▶ [Selected extract]
*** Begin section ***

Nanomaterials are nowadays produced in large scale for the most diverse applications, such as catalysis, material mechanical reinforcement, data storage, cosmetics, biomedicine, food packaging. In most cases, their design has to take into account the prediction and assessment of their toxicity to the human body, as well as, of course, their functionality. In the field of biomedicine, inorganic nanoparticles are being studied as promising diagnostic, therapeutic and drug delivery agents. By encapsulating inorganic nanoparticles, such as metal or oxide nanoparticles, into shells of organic molecules that make them biocompatible, researchers are experimenting their use as contrast agents for optical and magnetic imaging of tissues, as photothermal agents for photothermal anticancer therapies, and as vehicles of drugs to specific target cells.

*** End section ***

▶ [Supplied data]

*** Begin section ***

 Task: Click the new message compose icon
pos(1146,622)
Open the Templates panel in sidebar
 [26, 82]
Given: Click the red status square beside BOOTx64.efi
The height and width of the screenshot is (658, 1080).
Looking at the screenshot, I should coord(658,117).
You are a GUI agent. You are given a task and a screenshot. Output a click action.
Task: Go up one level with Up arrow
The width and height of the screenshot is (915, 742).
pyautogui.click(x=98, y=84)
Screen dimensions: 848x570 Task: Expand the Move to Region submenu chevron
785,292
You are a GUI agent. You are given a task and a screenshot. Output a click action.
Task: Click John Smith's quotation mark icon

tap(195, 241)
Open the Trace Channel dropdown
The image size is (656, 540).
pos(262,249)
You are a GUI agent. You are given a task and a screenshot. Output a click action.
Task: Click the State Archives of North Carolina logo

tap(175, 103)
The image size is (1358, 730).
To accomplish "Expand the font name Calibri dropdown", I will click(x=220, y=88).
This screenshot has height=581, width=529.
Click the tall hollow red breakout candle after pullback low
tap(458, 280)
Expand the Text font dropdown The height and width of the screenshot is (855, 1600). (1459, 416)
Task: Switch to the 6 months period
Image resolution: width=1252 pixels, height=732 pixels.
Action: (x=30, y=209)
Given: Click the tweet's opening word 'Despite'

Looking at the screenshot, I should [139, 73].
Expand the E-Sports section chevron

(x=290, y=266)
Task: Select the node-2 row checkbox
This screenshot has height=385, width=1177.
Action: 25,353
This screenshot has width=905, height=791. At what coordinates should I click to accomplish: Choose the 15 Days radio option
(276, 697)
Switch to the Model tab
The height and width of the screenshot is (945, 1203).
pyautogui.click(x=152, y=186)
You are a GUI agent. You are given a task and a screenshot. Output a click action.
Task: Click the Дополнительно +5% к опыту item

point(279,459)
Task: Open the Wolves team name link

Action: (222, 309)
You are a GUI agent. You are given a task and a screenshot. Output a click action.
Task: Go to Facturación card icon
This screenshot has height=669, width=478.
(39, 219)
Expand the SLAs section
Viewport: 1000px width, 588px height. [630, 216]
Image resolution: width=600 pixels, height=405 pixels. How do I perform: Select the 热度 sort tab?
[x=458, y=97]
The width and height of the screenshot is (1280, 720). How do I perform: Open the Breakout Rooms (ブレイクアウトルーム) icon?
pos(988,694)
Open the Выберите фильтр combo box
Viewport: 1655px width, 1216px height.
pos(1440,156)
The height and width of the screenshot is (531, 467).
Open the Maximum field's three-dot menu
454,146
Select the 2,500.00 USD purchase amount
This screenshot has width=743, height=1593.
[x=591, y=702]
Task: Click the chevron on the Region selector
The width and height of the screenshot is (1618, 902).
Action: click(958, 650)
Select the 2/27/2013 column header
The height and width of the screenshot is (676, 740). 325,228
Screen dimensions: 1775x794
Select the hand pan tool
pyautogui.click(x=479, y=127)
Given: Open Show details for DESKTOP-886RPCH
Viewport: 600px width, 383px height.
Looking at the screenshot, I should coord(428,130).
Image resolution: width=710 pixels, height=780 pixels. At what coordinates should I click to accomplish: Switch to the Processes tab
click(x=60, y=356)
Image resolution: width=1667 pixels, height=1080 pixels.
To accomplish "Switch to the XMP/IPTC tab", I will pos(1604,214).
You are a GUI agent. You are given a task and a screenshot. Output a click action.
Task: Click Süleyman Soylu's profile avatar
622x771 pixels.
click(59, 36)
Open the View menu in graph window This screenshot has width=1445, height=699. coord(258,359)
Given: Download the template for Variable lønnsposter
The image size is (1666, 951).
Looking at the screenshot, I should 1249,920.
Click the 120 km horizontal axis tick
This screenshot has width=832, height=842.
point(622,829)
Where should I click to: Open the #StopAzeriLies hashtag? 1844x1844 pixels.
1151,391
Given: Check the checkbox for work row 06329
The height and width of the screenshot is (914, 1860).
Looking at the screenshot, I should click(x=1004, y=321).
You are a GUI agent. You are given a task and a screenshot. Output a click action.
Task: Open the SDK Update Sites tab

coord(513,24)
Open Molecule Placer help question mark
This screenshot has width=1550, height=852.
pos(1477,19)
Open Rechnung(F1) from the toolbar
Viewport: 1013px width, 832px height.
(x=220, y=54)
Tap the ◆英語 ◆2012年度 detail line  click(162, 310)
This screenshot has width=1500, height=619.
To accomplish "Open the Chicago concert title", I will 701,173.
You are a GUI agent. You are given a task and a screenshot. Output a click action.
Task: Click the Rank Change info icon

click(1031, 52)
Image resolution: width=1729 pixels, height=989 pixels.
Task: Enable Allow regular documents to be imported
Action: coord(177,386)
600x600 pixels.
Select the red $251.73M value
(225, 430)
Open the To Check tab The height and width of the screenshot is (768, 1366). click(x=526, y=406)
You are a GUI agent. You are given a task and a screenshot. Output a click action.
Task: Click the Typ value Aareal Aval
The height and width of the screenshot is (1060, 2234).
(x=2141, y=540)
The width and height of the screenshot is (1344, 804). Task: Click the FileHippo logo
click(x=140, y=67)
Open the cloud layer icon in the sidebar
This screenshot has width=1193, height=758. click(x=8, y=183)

*** End section ***

▶ [Tasks to complete]
#1 In the passage on nanomaterials, what do researchers encapsulate inorganic nanoparticles in to make them biocompatible?
#2 Copy the part of the passage on nanomaterials starting with "Nanomaterials are nowadays" and going on through "specific target cells.".
The records have no role in this work and can be set aside.

▶ [Written responses]
#1 They encapsulate them in shells of organic molecules.

#2
Nanomaterials are nowadays produced in large scale for the most diverse applications, such as catalysis, material mechanical reinforcement, data storage, cosmetics, biomedicine, food packaging. In most cases, their design has to take into account the prediction and assessment of their toxicity to the human body, as well as, of course, their functionality. In the field of biomedicine, inorganic nanoparticles are being studied as promising diagnostic, therapeutic and drug delivery agents. By encapsulating inorganic nanoparticles, such as metal or oxide nanoparticles, into shells of organic molecules that make them biocompatible, researchers are experimenting their use as contrast agents for optical and magnetic imaging of tissues, as photothermal agents for photothermal anticancer therapies, and as vehicles of drugs to specific target cells.